Figure 3. Initial angiogram (A). Use of a 3- X 120-mm Serranator (B). Completion angiogram (C).

Figure 4. Initial angiogram (A). Completion angiogram (B). This POBA-treated SFA required revascularization 4 months later and was treated at an outside institution. At that time, the Serranator-treated PT artery was still patent (C).

POSTTREATMENT COURSE

The patient subsequently underwent serial debridements and ultimately Integra graft placement (Integra LifeSciences) with the podiatry team to facilitate wound healing. The patient underwent repeat angiography 4 months later at an outside institution. She underwent stenting of the SFA at that time; however, the previously treated tibial vessels were still patent and did not require further intervention (Figure 4C).

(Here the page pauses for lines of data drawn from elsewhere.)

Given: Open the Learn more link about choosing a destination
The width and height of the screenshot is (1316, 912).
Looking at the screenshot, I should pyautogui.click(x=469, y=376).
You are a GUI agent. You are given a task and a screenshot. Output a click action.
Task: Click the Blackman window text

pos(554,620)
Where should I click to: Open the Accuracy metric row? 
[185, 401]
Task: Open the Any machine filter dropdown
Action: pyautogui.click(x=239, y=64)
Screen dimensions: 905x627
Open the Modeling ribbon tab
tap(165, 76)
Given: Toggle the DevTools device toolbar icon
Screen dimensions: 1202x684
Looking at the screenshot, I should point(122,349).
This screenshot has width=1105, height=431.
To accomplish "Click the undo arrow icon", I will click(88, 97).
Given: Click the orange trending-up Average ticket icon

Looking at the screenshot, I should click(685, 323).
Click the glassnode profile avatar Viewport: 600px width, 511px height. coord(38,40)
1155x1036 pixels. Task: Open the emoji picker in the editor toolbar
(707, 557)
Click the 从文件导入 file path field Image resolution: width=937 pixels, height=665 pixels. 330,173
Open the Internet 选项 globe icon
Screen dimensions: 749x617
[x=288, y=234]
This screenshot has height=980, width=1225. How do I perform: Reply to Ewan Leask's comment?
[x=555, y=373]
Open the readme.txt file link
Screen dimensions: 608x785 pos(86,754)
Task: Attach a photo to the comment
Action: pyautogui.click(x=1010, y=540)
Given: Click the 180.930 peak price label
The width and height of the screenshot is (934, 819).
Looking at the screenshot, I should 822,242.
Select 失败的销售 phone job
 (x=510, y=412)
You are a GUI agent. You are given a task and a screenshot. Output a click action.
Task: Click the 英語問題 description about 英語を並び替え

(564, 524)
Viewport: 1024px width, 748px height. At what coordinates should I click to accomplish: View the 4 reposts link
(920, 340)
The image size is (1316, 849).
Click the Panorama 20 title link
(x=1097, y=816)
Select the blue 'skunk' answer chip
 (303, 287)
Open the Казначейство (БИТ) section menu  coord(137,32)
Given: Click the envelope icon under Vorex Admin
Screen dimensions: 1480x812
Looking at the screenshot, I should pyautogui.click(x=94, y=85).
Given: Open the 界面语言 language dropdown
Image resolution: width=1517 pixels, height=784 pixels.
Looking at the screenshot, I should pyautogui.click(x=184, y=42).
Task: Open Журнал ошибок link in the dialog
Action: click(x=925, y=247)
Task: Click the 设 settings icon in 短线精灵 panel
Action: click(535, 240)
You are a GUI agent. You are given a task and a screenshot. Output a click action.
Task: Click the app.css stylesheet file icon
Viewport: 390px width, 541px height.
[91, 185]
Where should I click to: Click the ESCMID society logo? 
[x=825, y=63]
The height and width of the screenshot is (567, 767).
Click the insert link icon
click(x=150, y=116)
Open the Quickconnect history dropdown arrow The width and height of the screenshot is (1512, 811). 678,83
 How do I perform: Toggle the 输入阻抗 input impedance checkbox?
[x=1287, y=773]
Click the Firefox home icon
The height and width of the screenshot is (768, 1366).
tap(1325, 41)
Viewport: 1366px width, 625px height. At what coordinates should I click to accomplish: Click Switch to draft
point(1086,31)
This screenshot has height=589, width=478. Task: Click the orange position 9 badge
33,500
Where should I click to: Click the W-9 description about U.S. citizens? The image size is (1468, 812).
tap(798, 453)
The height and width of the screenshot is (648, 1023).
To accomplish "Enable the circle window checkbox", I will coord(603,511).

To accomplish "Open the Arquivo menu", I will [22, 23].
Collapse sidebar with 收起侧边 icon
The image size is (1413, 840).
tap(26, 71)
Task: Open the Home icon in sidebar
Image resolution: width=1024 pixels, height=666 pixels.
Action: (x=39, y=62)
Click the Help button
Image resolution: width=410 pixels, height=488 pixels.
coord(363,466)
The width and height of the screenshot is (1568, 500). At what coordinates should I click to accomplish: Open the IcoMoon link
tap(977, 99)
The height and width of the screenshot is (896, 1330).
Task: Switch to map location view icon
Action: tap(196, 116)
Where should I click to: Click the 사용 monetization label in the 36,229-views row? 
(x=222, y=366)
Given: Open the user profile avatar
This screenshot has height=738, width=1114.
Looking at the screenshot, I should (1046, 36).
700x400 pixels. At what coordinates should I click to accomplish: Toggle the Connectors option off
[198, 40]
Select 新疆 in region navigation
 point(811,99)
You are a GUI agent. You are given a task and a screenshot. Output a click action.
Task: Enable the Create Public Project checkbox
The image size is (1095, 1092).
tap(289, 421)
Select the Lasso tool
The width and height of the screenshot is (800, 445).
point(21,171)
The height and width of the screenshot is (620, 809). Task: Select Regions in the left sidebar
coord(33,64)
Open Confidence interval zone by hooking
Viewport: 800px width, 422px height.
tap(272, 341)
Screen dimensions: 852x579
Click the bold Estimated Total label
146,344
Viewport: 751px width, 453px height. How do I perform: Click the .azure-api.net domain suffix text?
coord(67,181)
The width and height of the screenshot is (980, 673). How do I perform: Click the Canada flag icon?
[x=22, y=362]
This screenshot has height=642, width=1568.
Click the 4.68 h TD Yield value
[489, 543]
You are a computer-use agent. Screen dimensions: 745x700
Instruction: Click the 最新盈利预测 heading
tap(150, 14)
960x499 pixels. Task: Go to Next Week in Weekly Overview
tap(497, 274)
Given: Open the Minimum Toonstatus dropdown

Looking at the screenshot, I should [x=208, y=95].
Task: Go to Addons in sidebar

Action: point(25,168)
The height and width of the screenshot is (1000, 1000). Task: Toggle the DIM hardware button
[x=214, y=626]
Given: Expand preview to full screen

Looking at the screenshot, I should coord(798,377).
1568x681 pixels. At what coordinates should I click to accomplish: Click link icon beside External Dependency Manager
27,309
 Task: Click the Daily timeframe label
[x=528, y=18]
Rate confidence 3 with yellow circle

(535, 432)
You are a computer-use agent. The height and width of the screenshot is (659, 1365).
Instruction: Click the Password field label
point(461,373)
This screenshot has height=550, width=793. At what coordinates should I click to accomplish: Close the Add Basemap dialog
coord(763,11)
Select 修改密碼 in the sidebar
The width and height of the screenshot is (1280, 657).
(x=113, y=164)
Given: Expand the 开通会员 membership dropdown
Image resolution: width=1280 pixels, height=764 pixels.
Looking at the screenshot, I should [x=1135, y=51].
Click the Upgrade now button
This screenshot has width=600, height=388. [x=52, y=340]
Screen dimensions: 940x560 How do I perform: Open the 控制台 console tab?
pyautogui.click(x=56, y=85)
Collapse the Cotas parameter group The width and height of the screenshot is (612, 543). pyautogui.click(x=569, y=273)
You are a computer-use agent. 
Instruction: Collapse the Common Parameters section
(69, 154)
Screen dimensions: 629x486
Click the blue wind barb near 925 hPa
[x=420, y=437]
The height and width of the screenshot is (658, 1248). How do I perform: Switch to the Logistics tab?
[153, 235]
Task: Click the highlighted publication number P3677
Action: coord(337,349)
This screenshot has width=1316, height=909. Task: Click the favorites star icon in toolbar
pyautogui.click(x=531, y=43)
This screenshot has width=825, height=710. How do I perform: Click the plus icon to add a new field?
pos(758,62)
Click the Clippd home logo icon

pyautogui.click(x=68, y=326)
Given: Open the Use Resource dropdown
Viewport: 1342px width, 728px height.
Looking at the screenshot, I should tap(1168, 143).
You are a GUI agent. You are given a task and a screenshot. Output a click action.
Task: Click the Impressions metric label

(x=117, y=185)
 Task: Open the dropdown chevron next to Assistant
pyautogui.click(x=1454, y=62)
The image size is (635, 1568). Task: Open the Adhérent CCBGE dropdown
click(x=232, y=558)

What is your typical treatment algorithm for peripheral artery disease (or critical limb ischemia [CLI] if a below the knee [BTK]) cases, and when do you choose Serranator?

Dr. Lieb: BTK disease is historically difficult to treat given the heavily calcified vessels. Traditional angioplasty relies on high-pressure balloon inflations to fracture plaque, which can lead to dissection flaps. The Serranator technology allows for increased luminal gain at lower inflation pressures due to the multiple contact points along the balloon provided by the serration strips. This results in multiple fracturing points throughout the plaque achieved at lower pressures than standard balloon angioplasty. The end result is improved luminal gain with lower chance of complications.

How important is excellent lumen gain prior to using drug-coated balloon (DCB) therapy? Do you feel like Serranator consistently provides this?

Dr. Lieb: DCB offers significant benefit to prevent long-term restenosis in the appropriate patients. As the DCB delivery balloon is not intended for the initial treatment of the lesion, it is important to have the most optimal luminal gain achievable prior to using the DCB. In my practice, Serranator has consistently provided reliable luminal gain in cases where traditional angioplasty has resulted in lesion recoil.

How concerned are you with recoil in these smaller BTK arteries?

Dr. Lieb: Target lesion recoil can be a significant issue in the heavily calcified tibial vessels. This is likely secondary to the linear fracture pattern and incomplete plaque remodeling, which is achieved with plain old balloon angioplasty (POBA). The Serranator technology results in more fracture points along the treated plaque, resulting in better remodeling of the plaque around the balloon. This is also achieved at lower pressures than standard balloon angioplasty, lowering the chance for dissection in these heavily diseased vessels.

Is there something about the Serranator’s mechanism of action that you believe makes it different?

Dr. Lieb: The multiple contact points on the serration strips provides focused pinpoint pressure delivered directly to the calcified arterial wall. This results in multiple, controlled fracture points along the treated lesion at lower pressures than those needed to form the linear fractures achieved with standard balloon angioplasty. The increased fracture points allow for better lesion remodeling around the angioplasty balloon, which reduces the risk of lesion recoil. Additionally, treatment at lower pressures reduces the risk of vessel damage and dissections.